"Mamma, wasn't it very hard to lose your fortune?"
"Yes, dear," Mrs. Alston answered, simply.
"But we might have been poorer still. There are all the Maybins—and the Allens—and we had a very comfortable home."
"Yes. We owned our cottage, and had an income of just seventy dollars a year. It was a great deal better than nothing, though many a stitch had to be taken to provide for the rest of our needs."
Kathie remembered,—staying in the house to sew long simple seams for mamma, doing errands, washing dishes, sweeping rooms, and wearing dresses that were faded, shoes a little shabby, and never having more than a few pennies to spend. How great the change was! And it did not end with personal comforts merely. Nearly all the rich people in the neighborhood came to visit them. Every one nodded to her as she drove out in her pony-carriage. Yet, if she lost her fortune, would they let her drop out of sight and out of mind? Ah, how very cruel it would be!

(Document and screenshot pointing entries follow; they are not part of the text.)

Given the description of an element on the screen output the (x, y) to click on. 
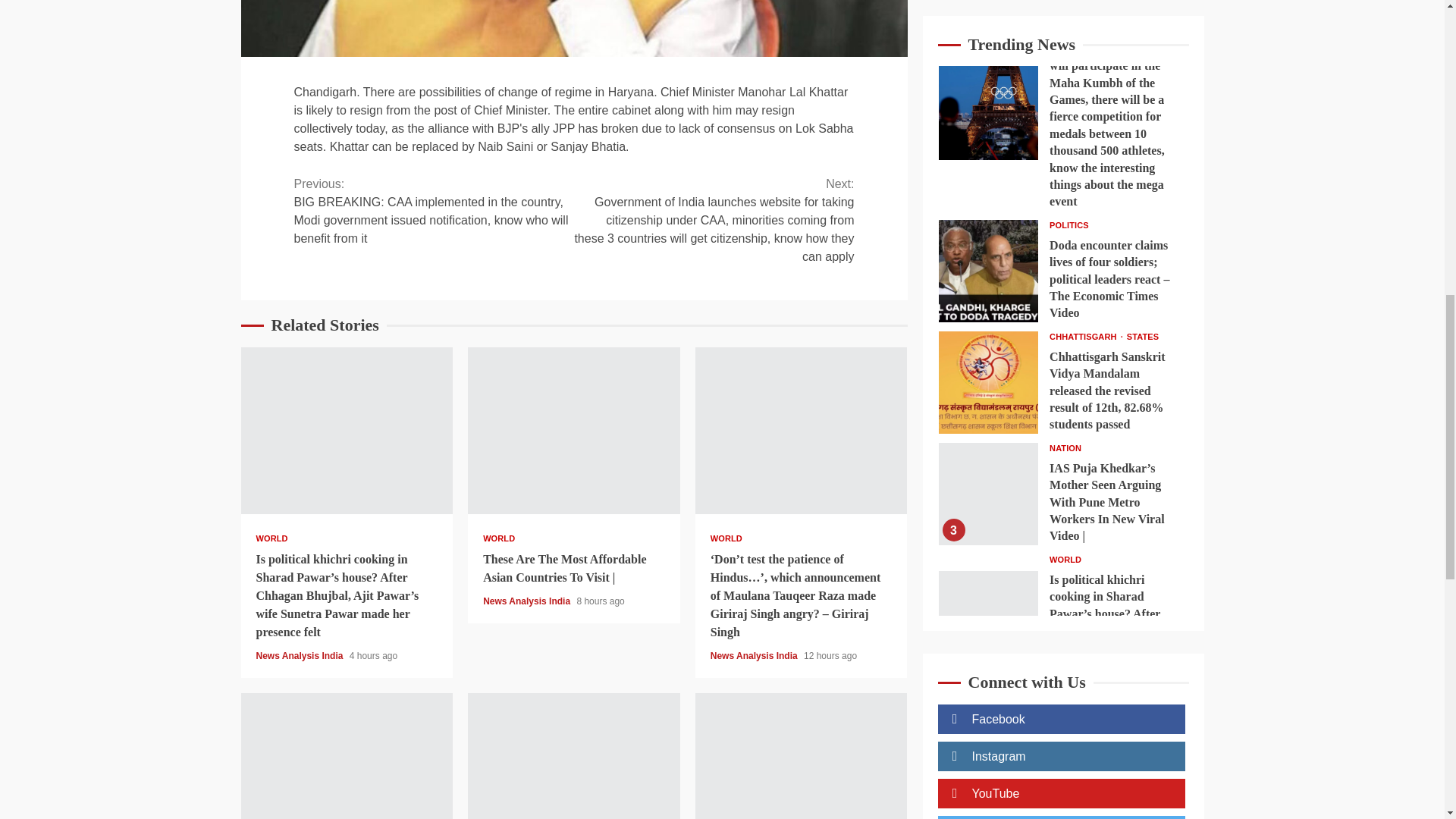
News Analysis India (301, 655)
WORLD (726, 538)
News Analysis India (527, 601)
WORLD (272, 538)
WORLD (499, 538)
News Analysis India (754, 655)
Given the description of an element on the screen output the (x, y) to click on. 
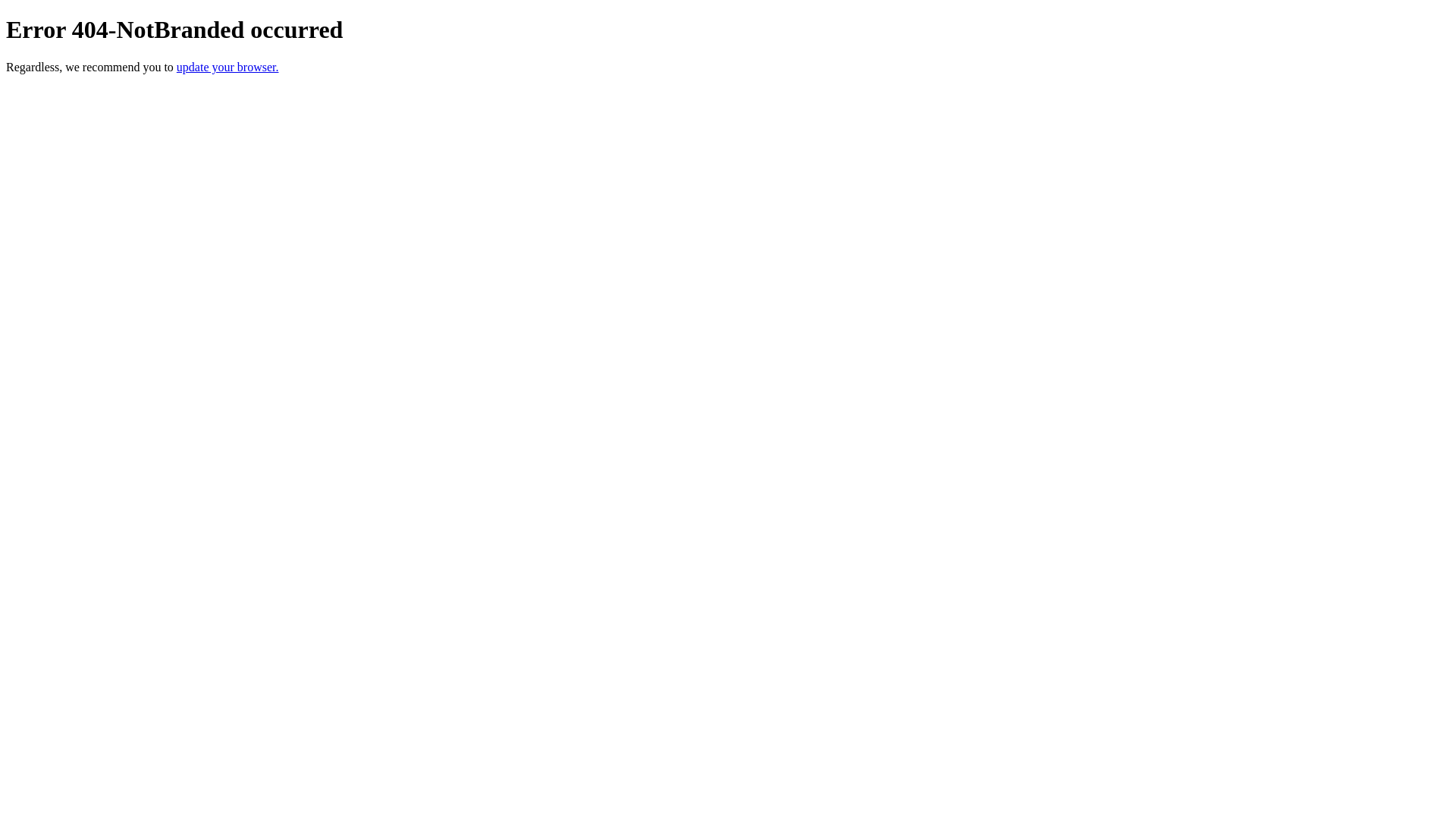
update your browser. Element type: text (227, 66)
Given the description of an element on the screen output the (x, y) to click on. 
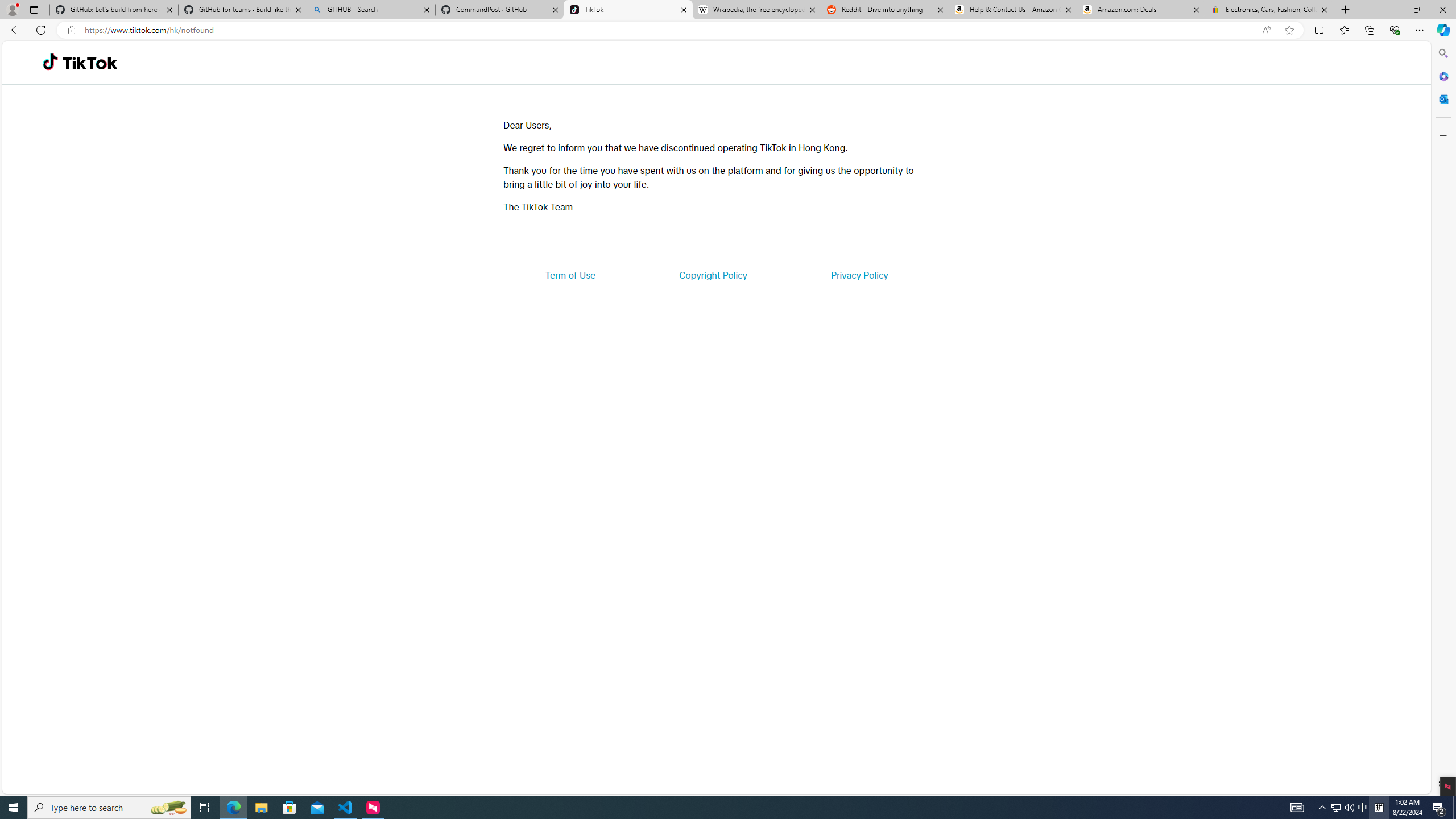
TikTok (89, 62)
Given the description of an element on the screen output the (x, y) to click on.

"It is a very delightful thing to have an abundance," Mrs. Alston went on, as if she held the key to her daughter's thoughts. "Not that it ever makes a person better, socially or morally, though the world, society, generally gives the precedence to money. It affords you leisure for cultivation; it frees you from a great many harassing cares, though it may bring others in their stead, for no life is exempt. And it certainly does add many new duties."
"It is right to have the cultivation, the pretty houses, the beautiful furniture and pictures and—dresses?"
Kathie asked her question with a sort of hurried abruptness, as if a definite answer was of the utmost importance to her, as if, indeed, she longed for a fuller understanding of the subject.
"Yes," answered her mother, slowly. "All these things were given to us to enjoy, to use, yet not abuse. But when we seek them selfishly, when we think of nothing beyond our own personal needs, and of ministering to our vanity and self-love, they do become a great snare and temptation."
"If one could tell just where the dividing line ought to be," Kathie said, shyly.